大規模プロダクション化とブランド化(2020年ごろ以降)
2020年以降、HIKAKINの制作体制は格段にスケールアップを遂げる。
一本の動画にかける企画力や編集コストは増し、映像表現の高度化や大型コラボ企画により、一本あたりの尺もさらに長大化。
視聴者は単なる「動画」ではなく、テレビ番組並みの構成・演出で仕上げられた「体験」としてコンテンツを楽しむようになり、結果として動画時間の伸長はむしろ歓迎されるようになっていく。
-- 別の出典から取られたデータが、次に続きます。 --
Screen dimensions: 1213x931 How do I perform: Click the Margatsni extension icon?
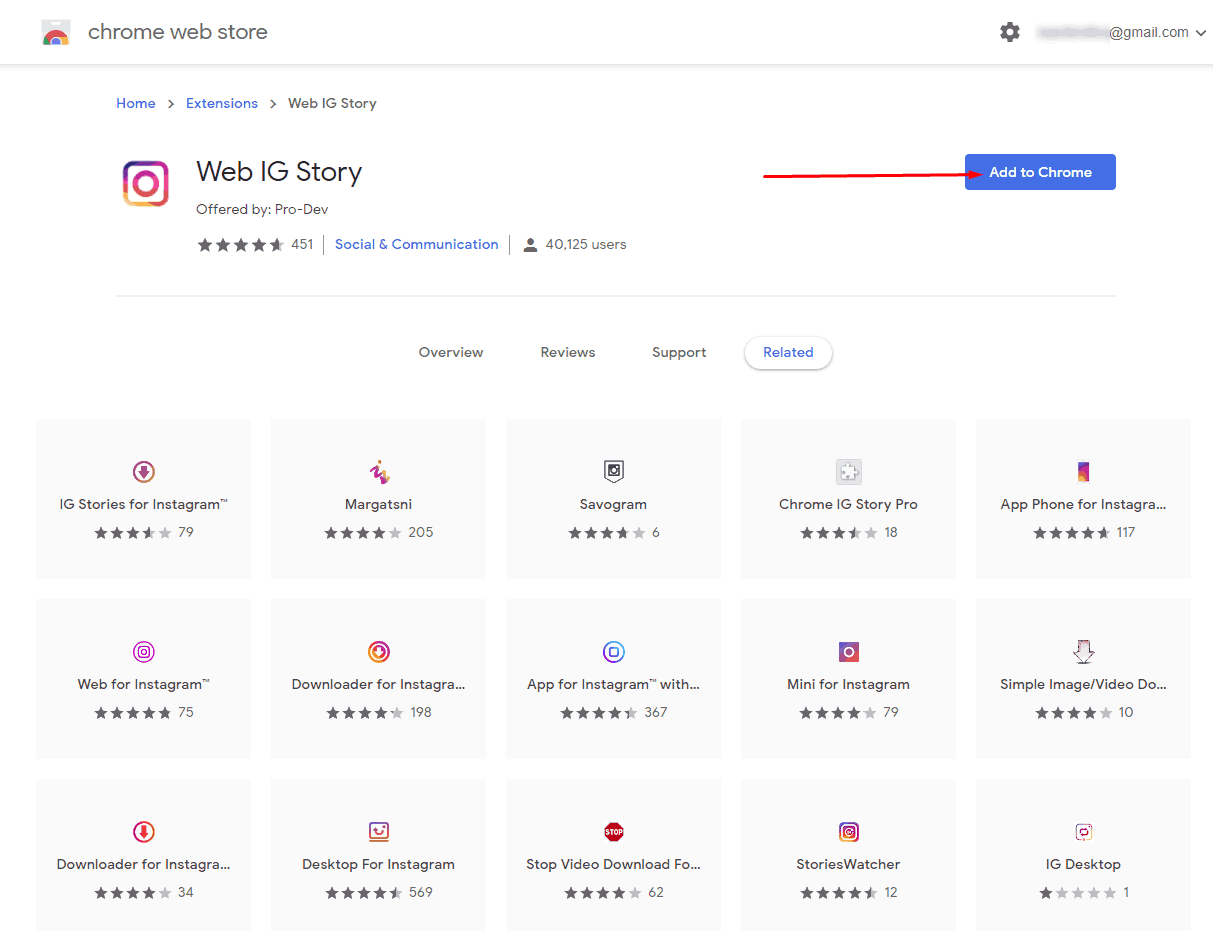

また、この時期のHIKAKINはYouTubeの枠を超えた「ブランド」としての地位確立にも力を入れる。
その一つが、2023年4月に立ち上げた「HIKAKIN PREMIUM」だ。同ブランドは、HIKAKINがこれまで築き上げてきた信用や世界観を、モノづくりというフィールドでも展開する試みである。
第一弾として日清食品とのコラボでリリースされたカップラーメン「みそきん 濃厚味噌ラーメン」は、YouTuber発の商品として大きな注目を集め、エンタメブランドとしてのHIKAKINの存在感を際立たせた。
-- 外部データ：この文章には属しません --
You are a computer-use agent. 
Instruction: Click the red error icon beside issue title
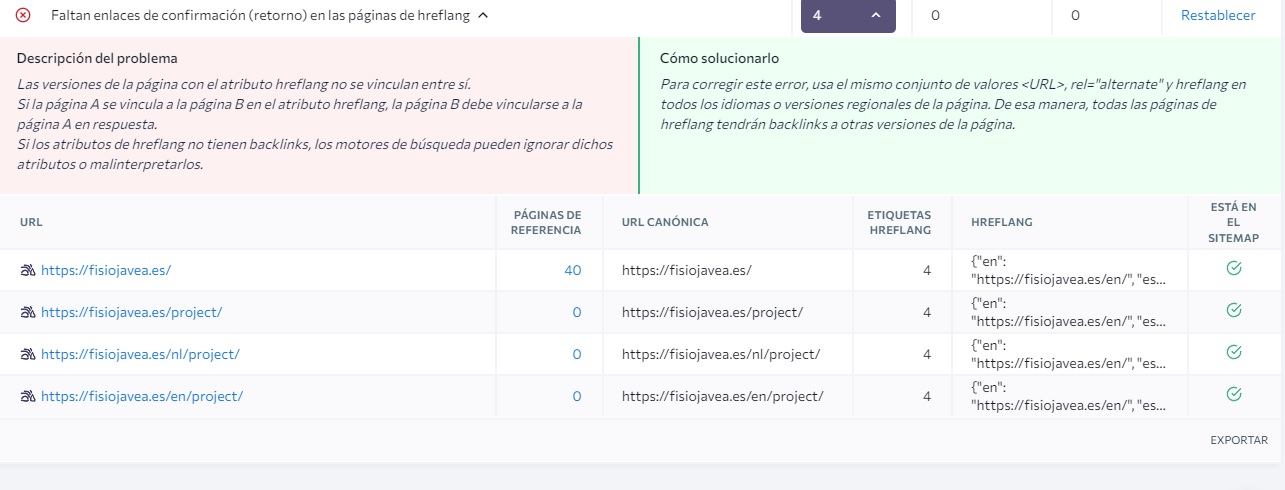[x=23, y=15]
さらにYouTubeのアルゴリズムが「再生回数」より「再生時間」を重視することが明らかになっていったのもこの時期。
これは、広告出稿で利益を得るYouTubeとしては、ユーザーが長く滞在して多くの広告を視聴してくれるように促す動画を優遇するという仕組みだ(HIKAKINと並ぶトップYouTuberであるヒカルの動画が好例で、現在の彼の動画は1時間どころか2〜3時間以上の尺も当たり前になっている)。
視聴者も長い動画に慣れ、アルゴリズム的にもYouTubeは長尺動画を好む傾向を強めた。
さらにHIKAKINの動画は「HikakinTV」というチャンネル名通り、従来のテレビ需要へと食い込んでいく流れをずっと持っていた。
これらの点から、HIKAKINの動画が長尺化するのは自然な流れだったと言えるだろう。
ファミリー層への訴求やブランド展開、そして制作体制の強化を通じて、ただのコンテンツクリエイターではなく、日本発の「総合エンタメブランド」としての地位を不動のものとした存在。それがHIKAKINだ。
もちろん彼の躍進にとって、先行者メリットが大きな「てこ」となったのは間違いない。
しかし、多くの古参YouTuberがその人気をシュリンクさせていった状況を見れば、HIKAKINが運と実力、そして努力のすべてを兼ね備えたスターであることに、疑いようはないだろう。